__What needs to be done__
Copy out every line of text from the records below without changing a word, and leave the pictures out.
^^^^^^^^
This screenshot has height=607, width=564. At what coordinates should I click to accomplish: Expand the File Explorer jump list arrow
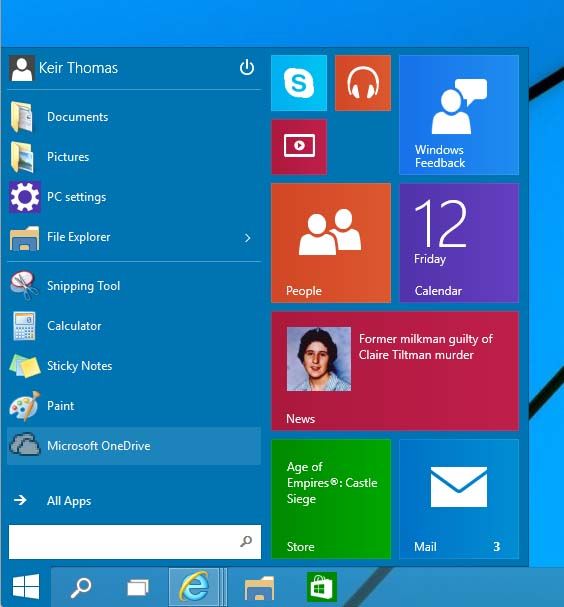tap(248, 238)
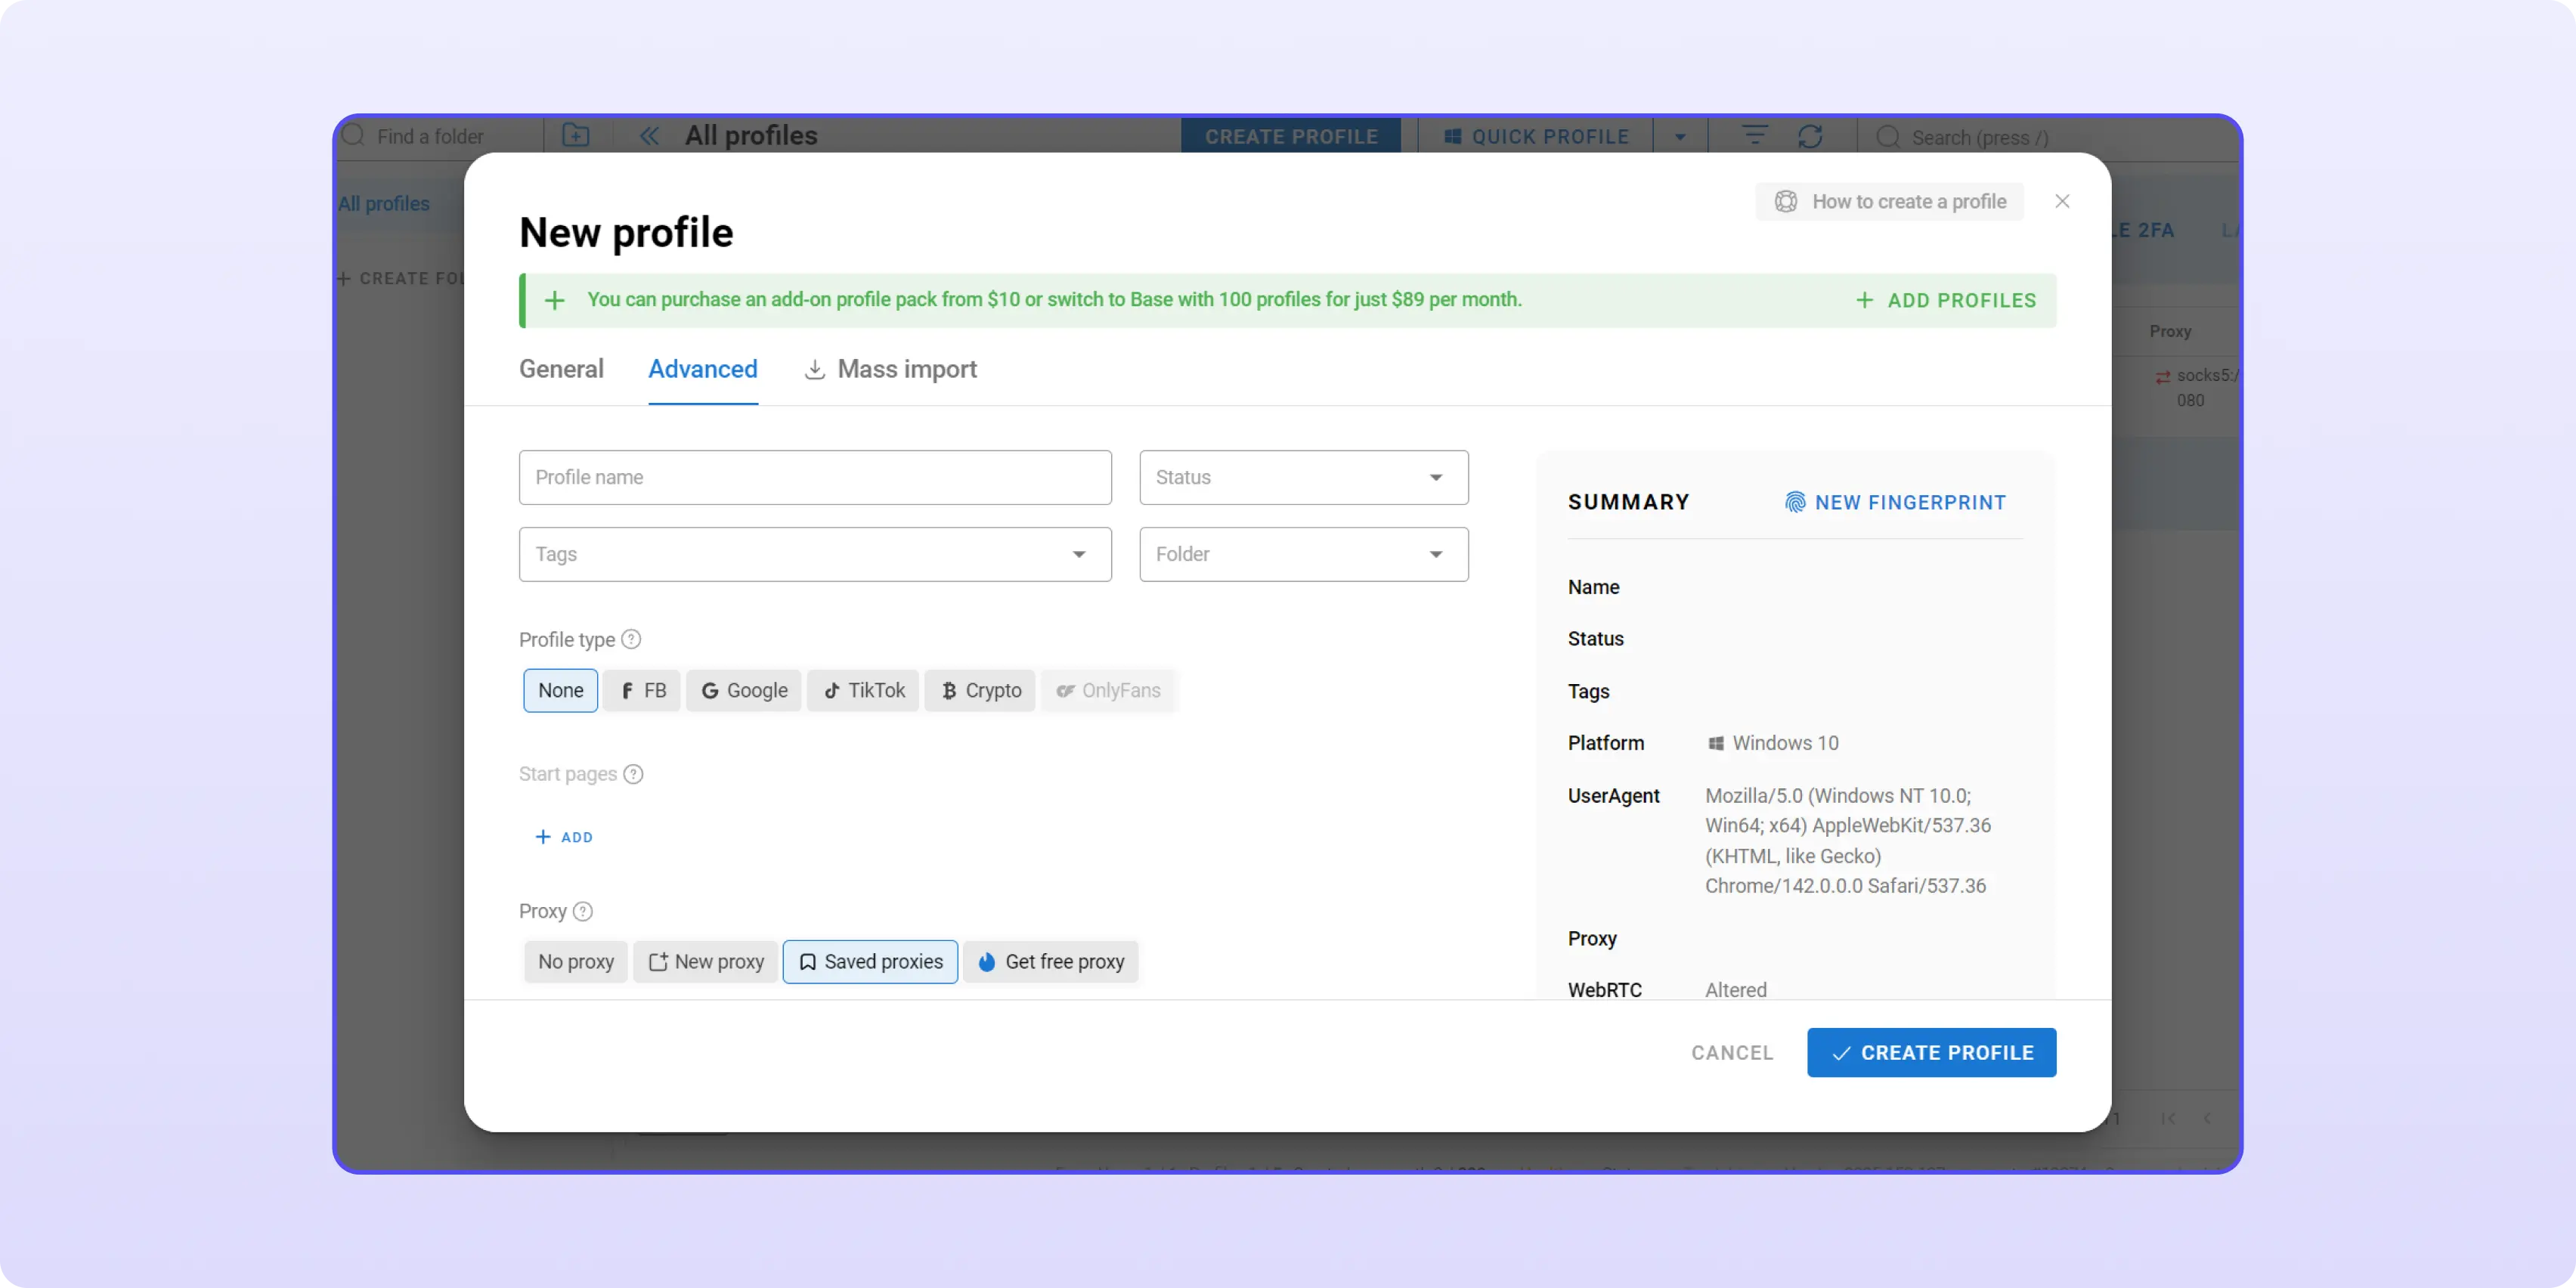Open the Status dropdown
Screen dimensions: 2576x1288
(1303, 477)
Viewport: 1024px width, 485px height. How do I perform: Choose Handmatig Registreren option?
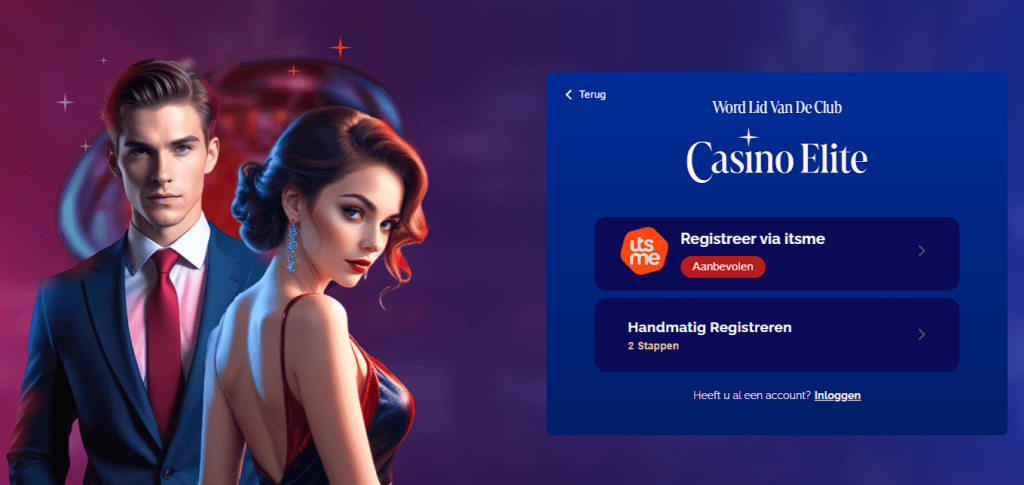pyautogui.click(x=776, y=335)
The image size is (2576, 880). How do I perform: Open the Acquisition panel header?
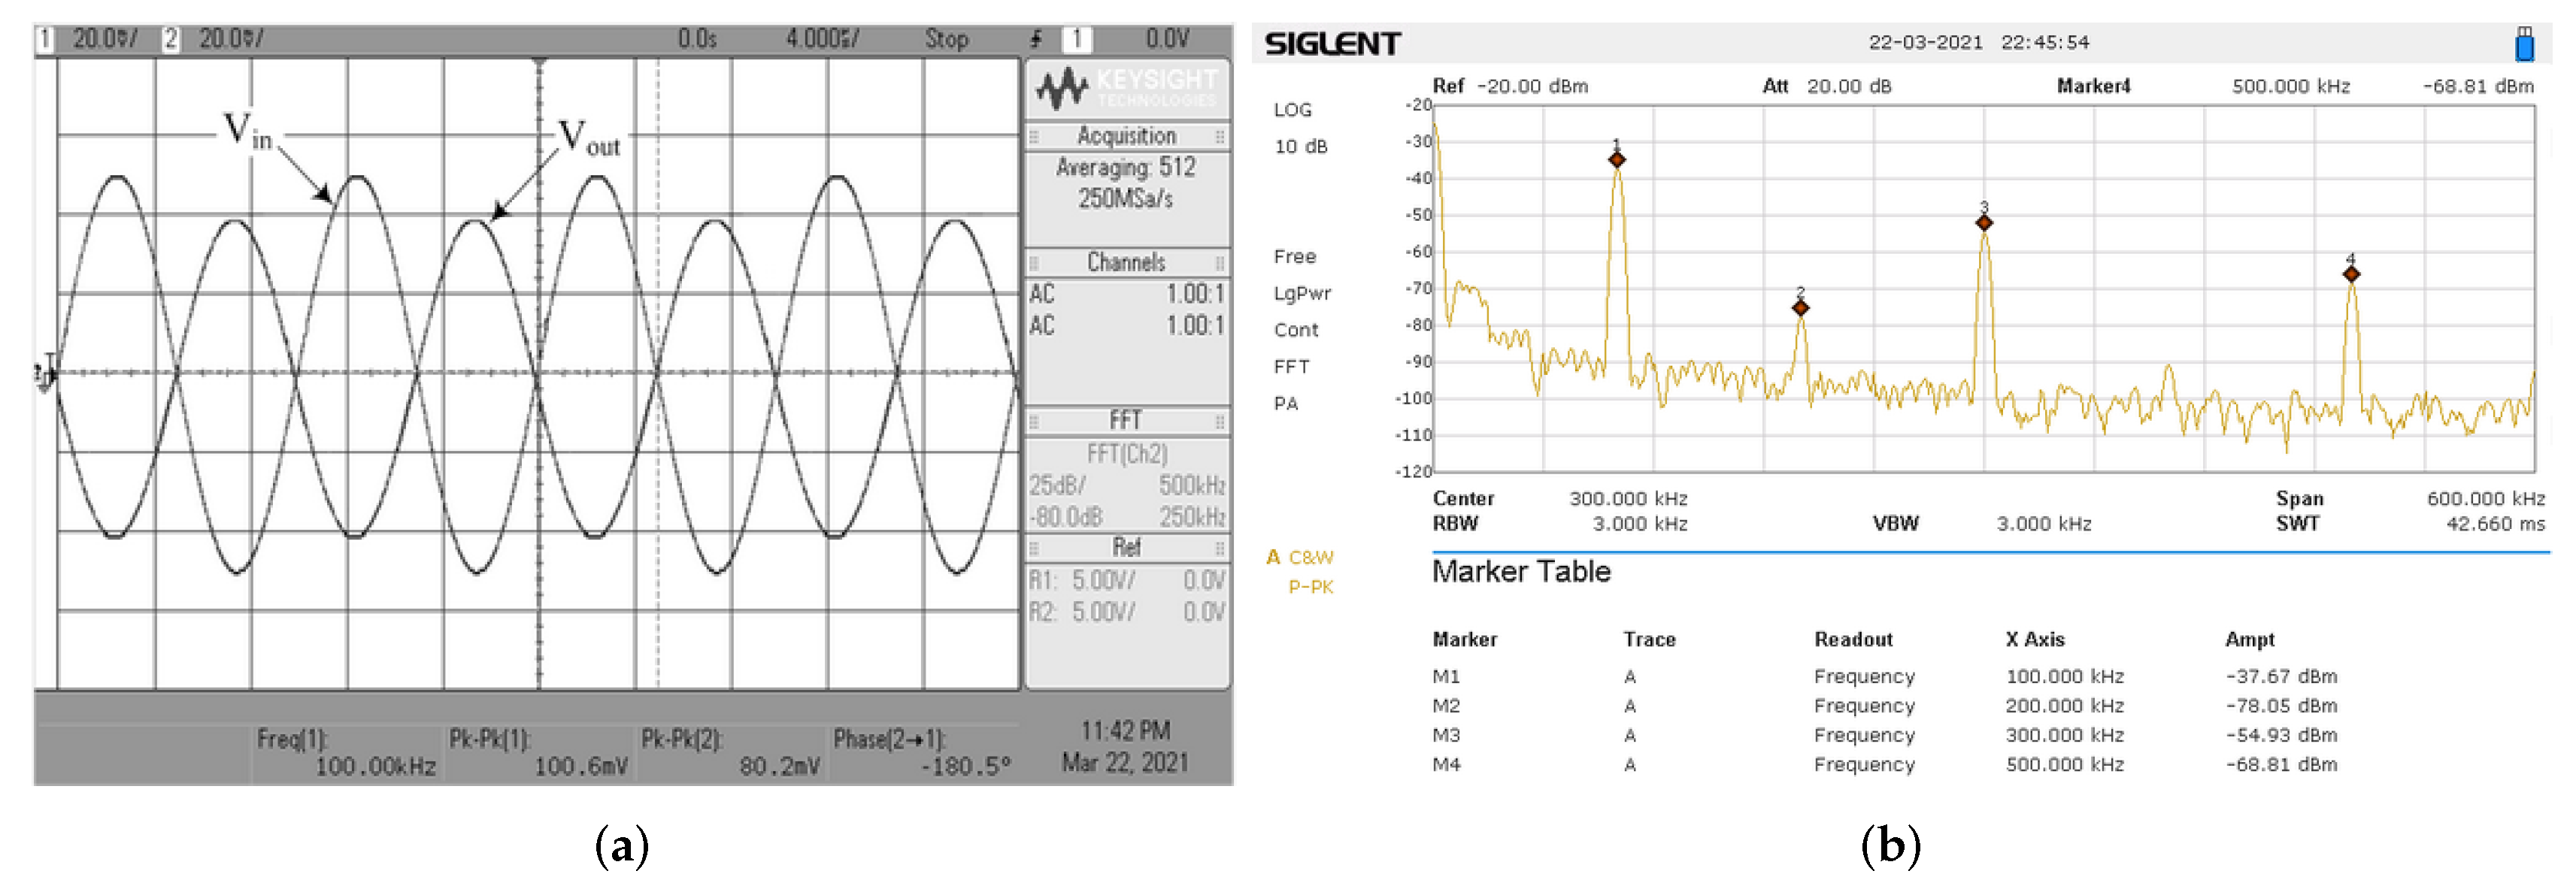[x=1126, y=136]
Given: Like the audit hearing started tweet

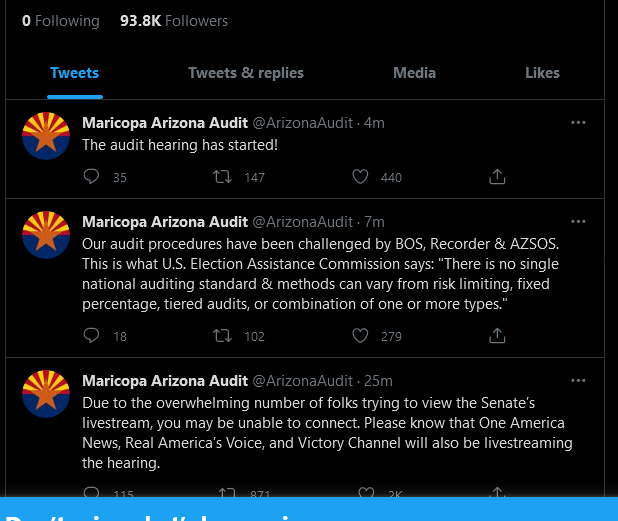Looking at the screenshot, I should coord(360,176).
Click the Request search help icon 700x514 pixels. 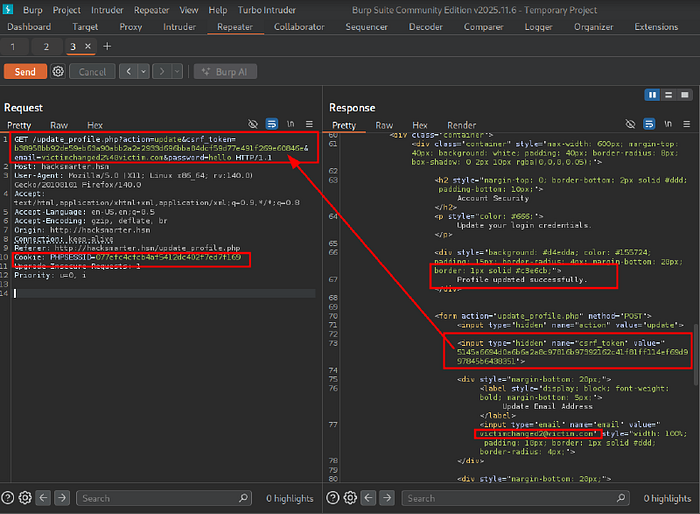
^^^^^^^^
__Correct answer__
This screenshot has height=607, width=564. At what coordinates should I click to accomplish: Expand the File Explorer jump list arrow
tap(248, 238)
Open the Status dropdown
Screen dimensions: 2576x1288
(1303, 477)
Viewport: 1024px width, 485px height. How do I perform: Choose Handmatig Registreren option?
pyautogui.click(x=776, y=335)
The image size is (2576, 880). How do I perform: Open the Acquisition panel header?
[x=1126, y=136]
Given: Like the audit hearing started tweet

Looking at the screenshot, I should coord(360,176).
Click the Request search help icon 700x514 pixels. 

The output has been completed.